Today’s Seattle Times reports on the surge in methamphetamine-related deaths, noting there are more meth-related deaths than at the height of the last “meth wave” in the early 2000s. 

The era of the American meth lab is over a decade gone, yet pure, cheap meth is back and bigger than ever in Western Washington. When Seattle residents point to needles proliferating on sidewalks, they usually say heroin’s to blame; however, a bigger proportion of those needles in recent years is actually from people injecting meth, according to King County syringe exchange surveys.

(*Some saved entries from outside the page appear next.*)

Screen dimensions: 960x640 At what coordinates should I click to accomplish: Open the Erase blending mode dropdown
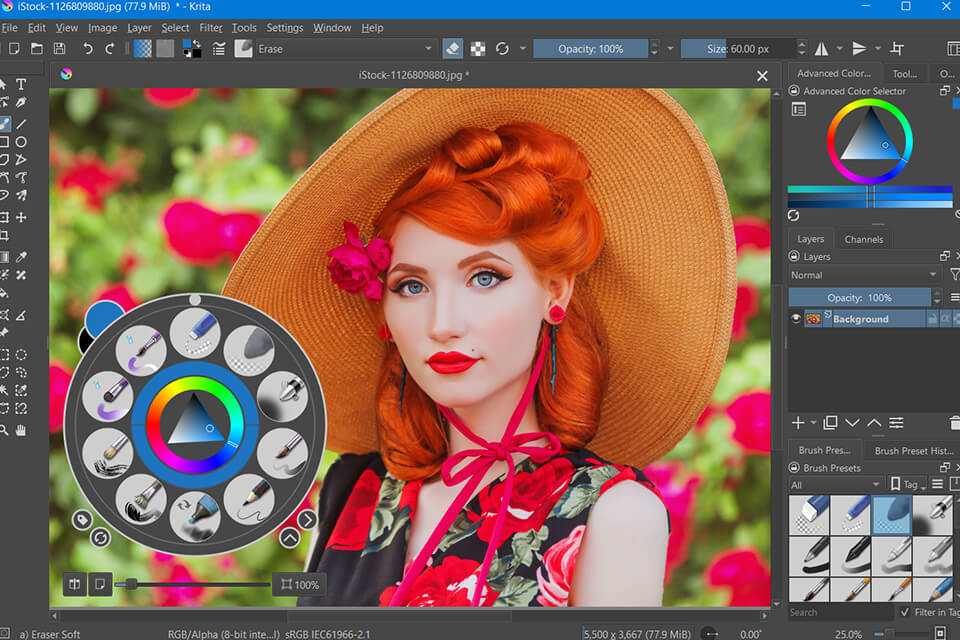(x=345, y=48)
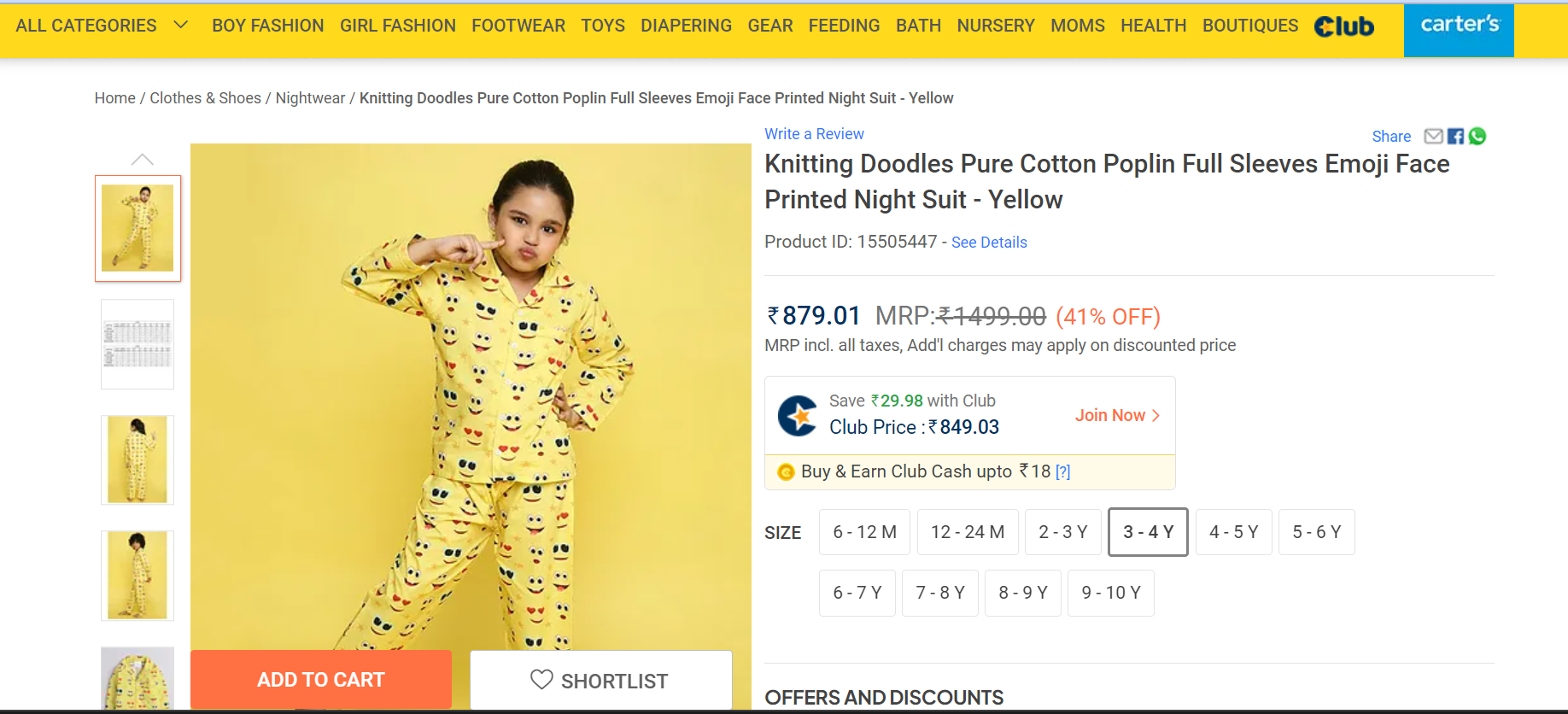Expand Join Now club offer
The height and width of the screenshot is (714, 1568).
pyautogui.click(x=1117, y=416)
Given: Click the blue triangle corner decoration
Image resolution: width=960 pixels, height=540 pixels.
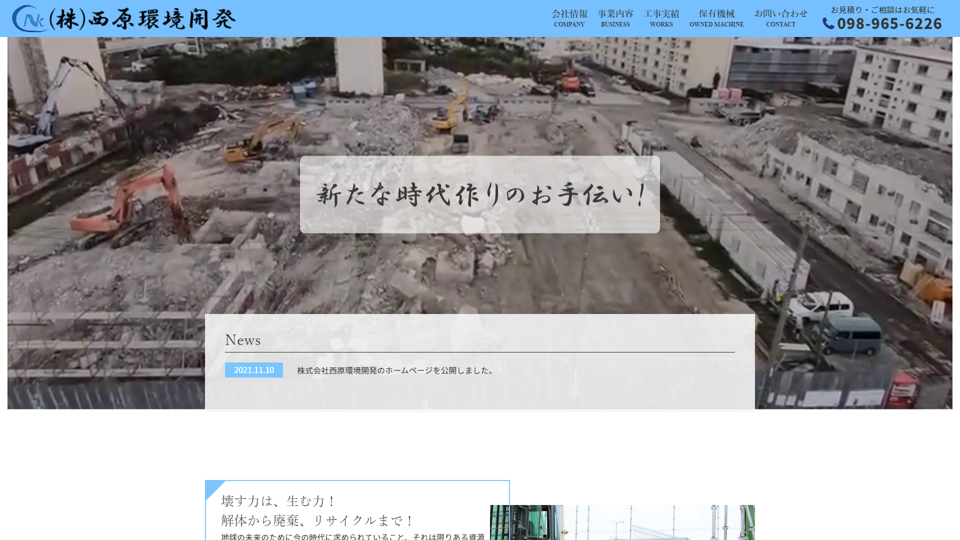Looking at the screenshot, I should pyautogui.click(x=213, y=488).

Death rates in King County have increased four-fold between 2005 and 2017. As I have written here, this is a nationwide phenomenon. In 2005 Congress passed the Combat Methamphetamine Epidemic Act, which moved behind-the-counter the effective decongestant pseudoephedrine (Sudafed), often converted into meth by local meth labs, and limited the amount one can purchase per month. Law enforcement led an all-out assault, often with S.W.A.T. teams, on local meth labs. The Seattle Times report states that the 2005 crackdown dramatically reduced the number of “mom and pop” meth labs in the state of Washington. But this only created an opening for Mexican drug cartels.

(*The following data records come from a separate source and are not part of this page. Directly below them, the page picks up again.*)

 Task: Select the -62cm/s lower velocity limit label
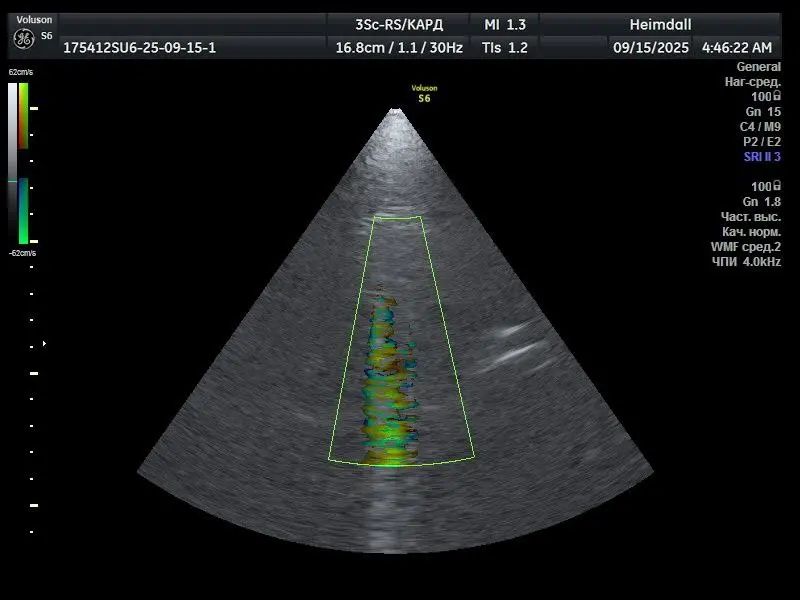[21, 253]
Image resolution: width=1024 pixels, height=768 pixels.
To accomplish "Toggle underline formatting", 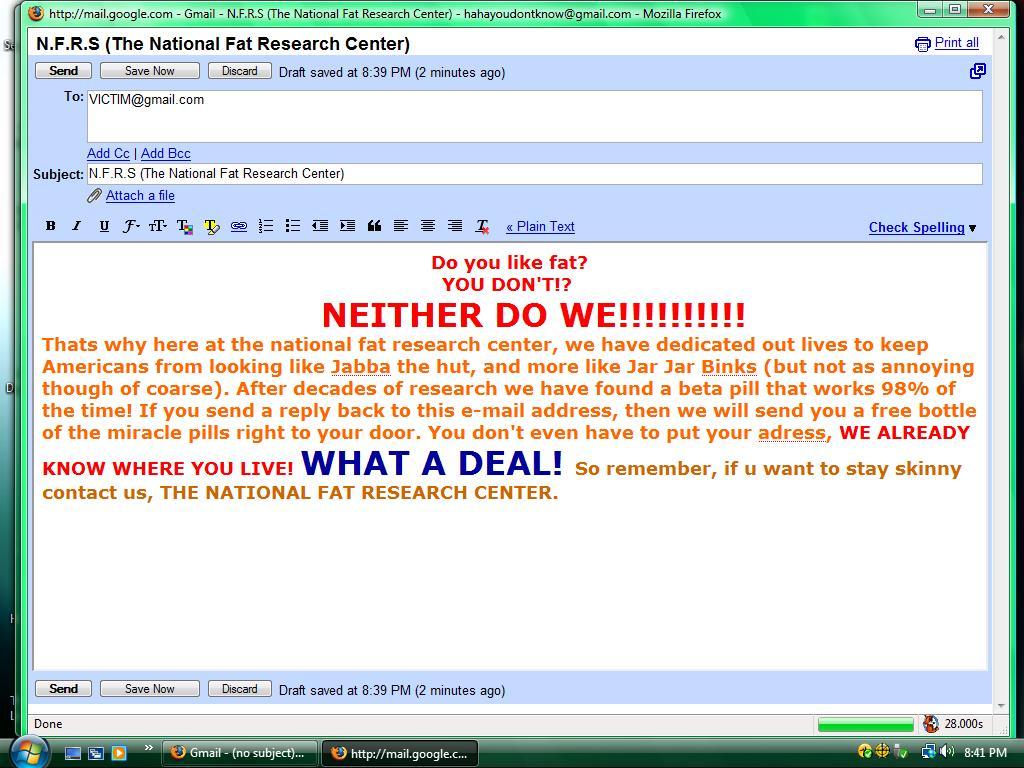I will pyautogui.click(x=103, y=226).
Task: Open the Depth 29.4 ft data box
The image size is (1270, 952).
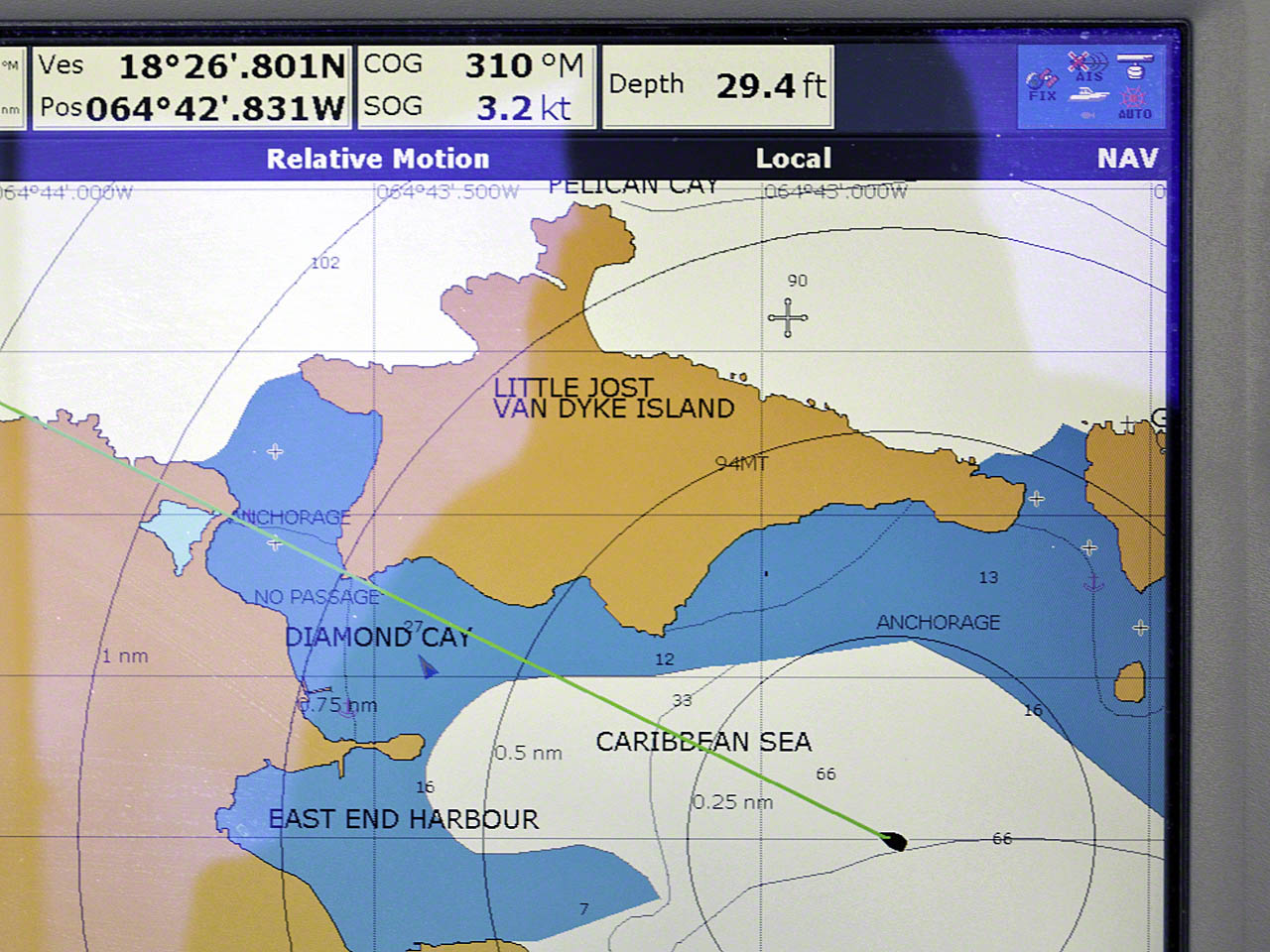Action: pyautogui.click(x=716, y=86)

Since 2011, there have been just 212 meth-lab sites reported statewide, according to the state Department of Ecology. But drug cartels south of the American border stepped in to fill demand, making more and more meth in “superlabs” in Mexico and shipping it, along with heroin and fentanyl, up Interstate 5 — hidden away in tires, paint cans and hidden compartments in semi-trucks — according to Keith Weis, special agent in charge of the Drug Enforcement Administration’s Pacific Northwest division.

Shilo Jama, a harm reduction activist in King County, told the Seattle Times that for the last several years harm reduction sites have been treating more stimulant users than opioid users. 

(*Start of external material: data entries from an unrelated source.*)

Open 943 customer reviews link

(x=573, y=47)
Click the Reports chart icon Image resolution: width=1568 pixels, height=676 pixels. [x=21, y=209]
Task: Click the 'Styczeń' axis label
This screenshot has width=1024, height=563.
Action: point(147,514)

I pointed out in a recent blog post, “The overdose crisis is the byproduct of psycho-sociocultural trends seen among many developed countries intersecting with the dangerous world of drug prohibition—where the content and dose of the substance being sold is never reliable, and where users take otherwise avoidable risks.” 


The War on Drugs is like a game of “Whac-a-mole.” We’ve gone from meth crisis to opioid crisis and now a meth plus fentanyl crisis. If the goal of public policy is to reduce the deaths and disease that result from underground drug use, the solution is to end the war, as Portugal decided to do in 2001, and switch the focus to harm reduction.